2024-11-16 –, LT7
Language: English
Python is infamous for its slowless and the GIL problem. In Python 3.4, asyncio was introduced to allow non-blocking I/O, and concurrent.futures was introduced for an easier syntax to write parallel code. But still, Python is not super fast. In this talk, I will show case 10+ ways of generating data in parallel in Python and compare their performance. The unfortunate conclusion is that nothing is always the best, even with the free-threaded Python of 3.13, the silver bullet does not exist.

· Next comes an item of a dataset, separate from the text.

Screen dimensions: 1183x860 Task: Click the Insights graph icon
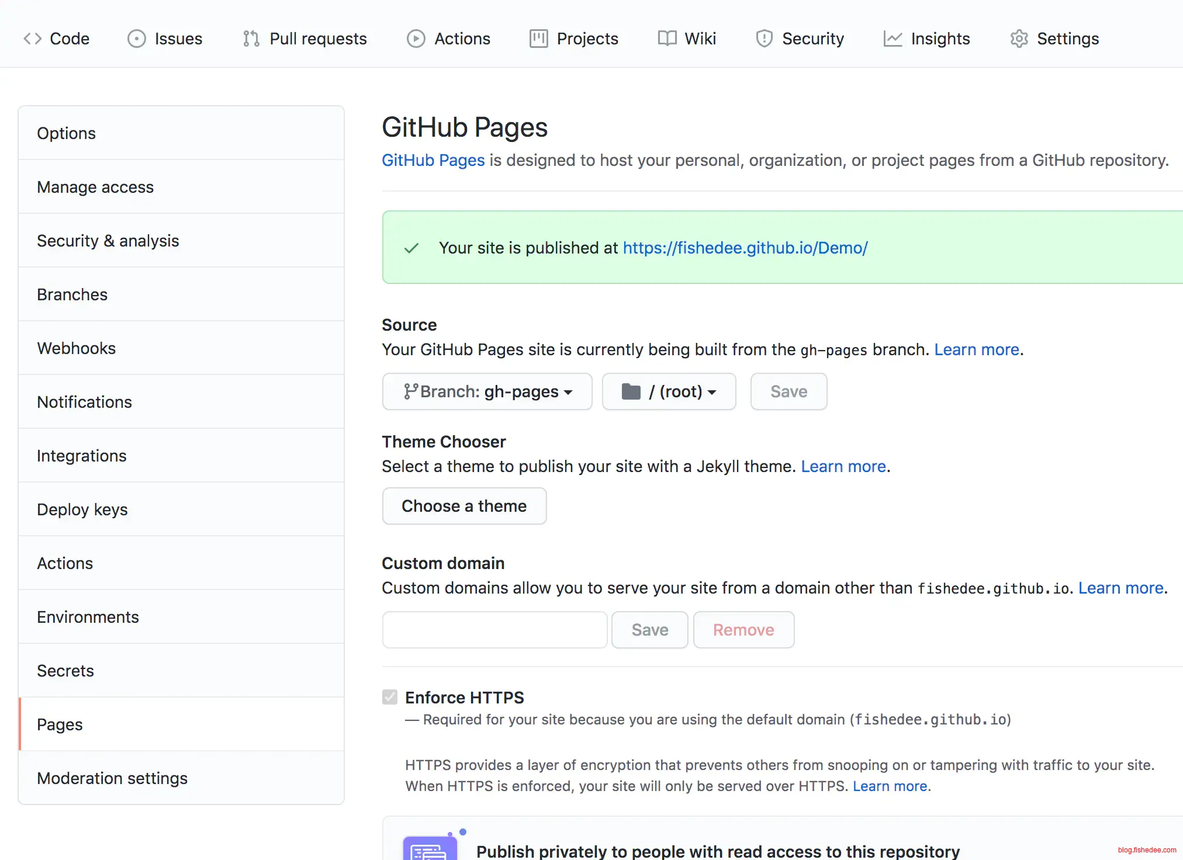893,39
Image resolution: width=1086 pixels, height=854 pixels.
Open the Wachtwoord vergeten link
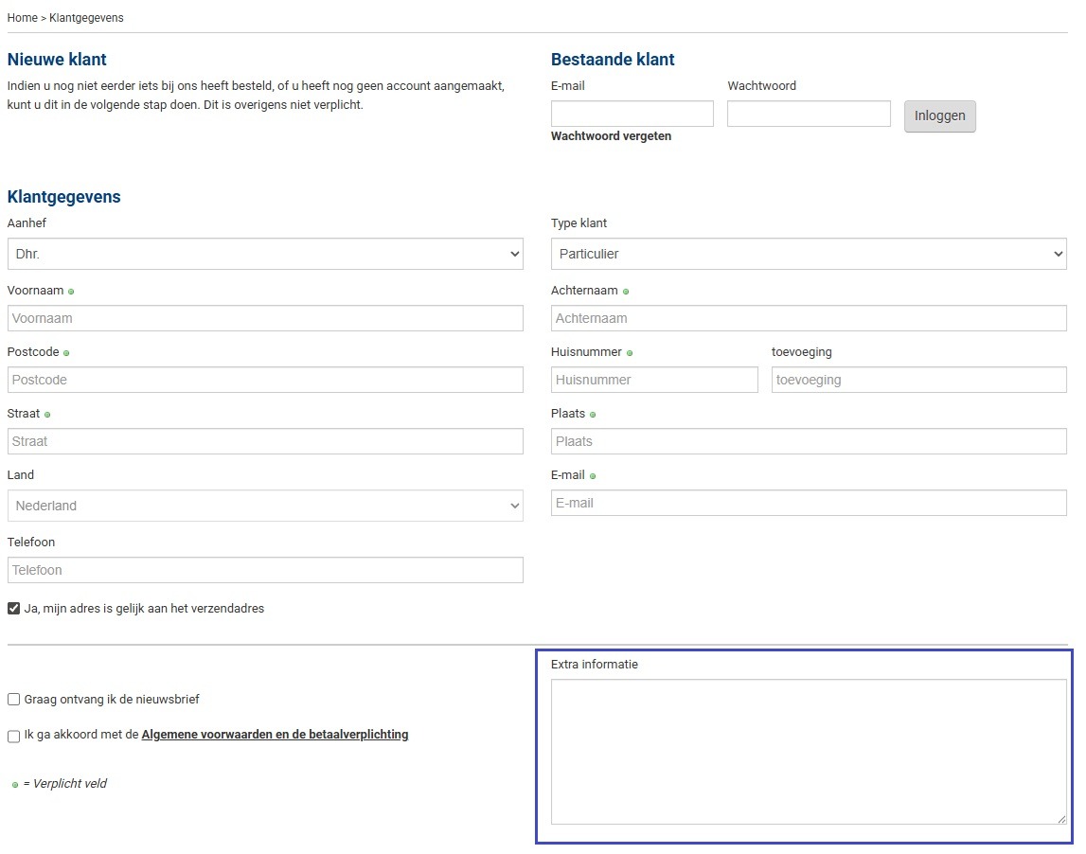click(x=611, y=136)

The talk is focus on CPython and experiment is done on Apple Silicon. It is to generate numpy array of random float as an example, and later to extend into Python lists of floats. I will compare the data generation throughput amongst using multiprocessing, threading, and concurrency.futures modules in Python as well as numba and joblib external libraries. The key result is to highlight the trade off between threading vs multiprocessing, in which if you want to use multiprocessing to work around the GIL, you pay the price of inter-process communication overhead. Even with free-threaded Python in 3.13 that you can avoid the GIL, you can't find a solution that is always better.
Adrian has been using Python for work for more than 20 years. Although not the only programming language to use, it is his favorite for quick experiments and prototyping. His interest is in mathematical modeling, number crunching, high performance computing, and in the last decade, machine learning and AI.